** MATERIAL **
** Begin **

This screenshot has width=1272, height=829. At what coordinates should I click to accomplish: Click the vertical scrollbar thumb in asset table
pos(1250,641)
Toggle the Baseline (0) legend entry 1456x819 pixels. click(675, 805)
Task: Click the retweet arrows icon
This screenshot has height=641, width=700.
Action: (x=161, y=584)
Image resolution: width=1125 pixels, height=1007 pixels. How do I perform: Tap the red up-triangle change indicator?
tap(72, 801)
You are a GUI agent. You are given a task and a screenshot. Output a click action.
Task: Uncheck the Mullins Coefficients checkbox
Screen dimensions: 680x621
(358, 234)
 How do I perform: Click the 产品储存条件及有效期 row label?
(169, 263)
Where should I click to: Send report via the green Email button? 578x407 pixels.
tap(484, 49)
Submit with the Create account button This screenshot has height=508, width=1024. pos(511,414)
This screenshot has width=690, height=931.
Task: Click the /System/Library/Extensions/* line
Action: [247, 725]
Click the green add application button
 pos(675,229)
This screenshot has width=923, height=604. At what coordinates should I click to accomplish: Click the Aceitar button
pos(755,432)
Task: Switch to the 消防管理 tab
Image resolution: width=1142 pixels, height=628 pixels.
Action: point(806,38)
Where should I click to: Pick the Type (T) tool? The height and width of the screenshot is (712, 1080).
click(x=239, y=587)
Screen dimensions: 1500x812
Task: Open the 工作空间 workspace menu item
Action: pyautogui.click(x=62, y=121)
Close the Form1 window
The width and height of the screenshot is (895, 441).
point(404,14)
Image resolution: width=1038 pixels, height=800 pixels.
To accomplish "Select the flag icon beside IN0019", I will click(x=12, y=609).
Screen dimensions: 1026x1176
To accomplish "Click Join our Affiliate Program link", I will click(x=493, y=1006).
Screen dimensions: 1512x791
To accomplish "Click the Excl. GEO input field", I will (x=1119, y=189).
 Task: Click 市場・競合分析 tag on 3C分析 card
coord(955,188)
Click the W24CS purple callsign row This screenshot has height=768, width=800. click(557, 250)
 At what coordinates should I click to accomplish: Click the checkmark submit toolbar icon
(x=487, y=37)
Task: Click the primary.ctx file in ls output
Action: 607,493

** End **

** DIRECTIONS **
Find every line in the records above that contains the string "will", and copy each of those lines.

** RESULT BELOW **
To accomplish "Select the flag icon beside IN0019", I will click(x=12, y=609).
To accomplish "Click Join our Affiliate Program link", I will click(x=493, y=1006).
To accomplish "Click the Excl. GEO input field", I will (x=1119, y=189).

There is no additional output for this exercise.